Não há crítico, comentador, prefaciador, posfaciador, eteceterador, que não repita a figura do tal fulano. É mesmo o que se espera dele. E muito mais se a obra é clássica e pertence ao chamado património cultural que, regra geral, não é nem pertence ao chamado património cultural, que regra geral, não é nem uma coisa nem outra, mas apenas um título de livro que não se leu. Nesses casos, o que se espera é que uma leitura moderna venha sobrepor-se a uma escrita antiga e aqui se chegue para dizer o que o autor quis na sua, ou seja na nossa.

Regra geral, também essa leitura moderna é moralista e é política, já que de moralistas e políticos todos queremos ter um pouco. E, continuando nas regras, sem tampaxes que nos valham, são-no também a de que normalmente se invertem as perspectivas. Assim, dum livro conformista, muito serenamente metido dentro dessa mathesis universalis que sossegava o sono dos nossos seiscentistas, fizemos obra de crítica «realista e percuciente» à sociedade do tempo, com uma pitada de progressismo e muito recheada de intenções ocultas.

Como eu não sou o enigmático autor da Arte de Furtar também não vou dizer, como ele achava que podia, o que se passa na verdade. Limito-me a lembrar, servindo-me para tanto da inversão do sentido de uma sua frase, que todos somos para com os outros como os olhos que, vendo-se a si mesmos, nunca vêem tudo.

E tudo, neste caso e para mim, é esse delicioso gongorismo, a que também se chama culismo, a que também se chama conceptismo (todos aprendemos isso) e de que é tão bom gostar-se. É esse gozo de escrever por escrever como quem solitariamente se pratica. É esse andar para trás e para a frente (às voltas) com as ordens das ideias, isto é, com as ordens das coisas, em jogos de argumentação que como jogos se conhecem mas que até eram bem pagos (vale a pena ler com muita atenção o capítulo XVI «Em que se mostram as unhas reais de Castela e como nunca as houve em Portugal»). É a lição de moral com tanta pachorra dada e sem qualquer ilusão furtada. È finalmente, palavras, escrita, razões, desarrazoar, moral, a cobrirem tão completamente o autor que, além de não sabermos quem é ele ao certo, também nunca podíamos saber, de tão disfarçado, que unhas tinha ele ao certo.

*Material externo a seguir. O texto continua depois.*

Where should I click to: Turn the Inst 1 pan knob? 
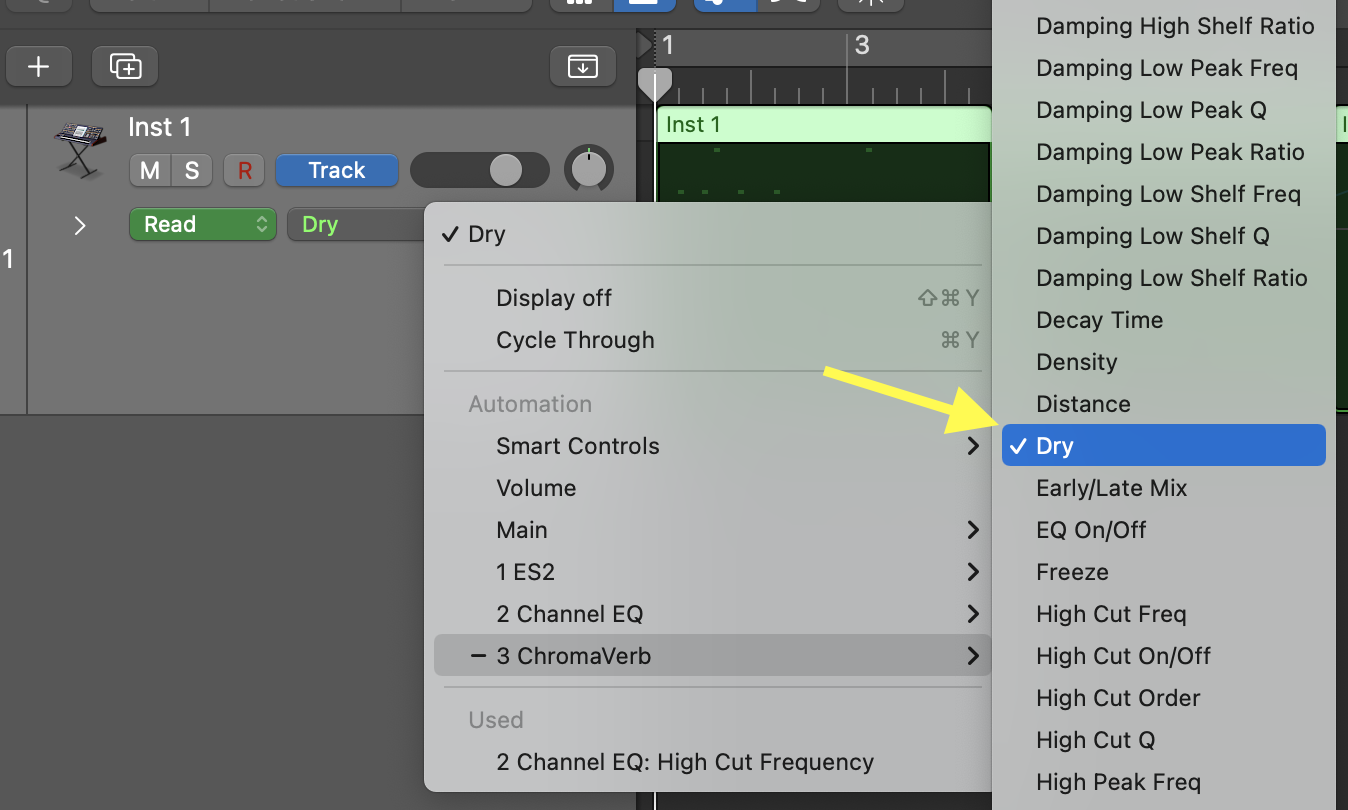point(589,170)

Fica-nos apenas, em seu abono, tudo o que atrás se disse e mais o ter ele dito, também, que «as unhas disfarçadas muito cheiram a maliciosas». E da malícia disse o autor da Arte de Furtar o que da sua obra, como de qualquer tratado moralista do seu, do nosso ou outro tempo, se deverá sempre dizer: «só representa o que lhe arma para seu interesse, paliando tudo com razões afectadas e sofísticas, até dar caça ao que em favor da parte que lhe toca ou que o peita».

Ou seja e voltando ao princípio, o que todos faremos nestes escritos sobrescritos, quod erat demonstrandum.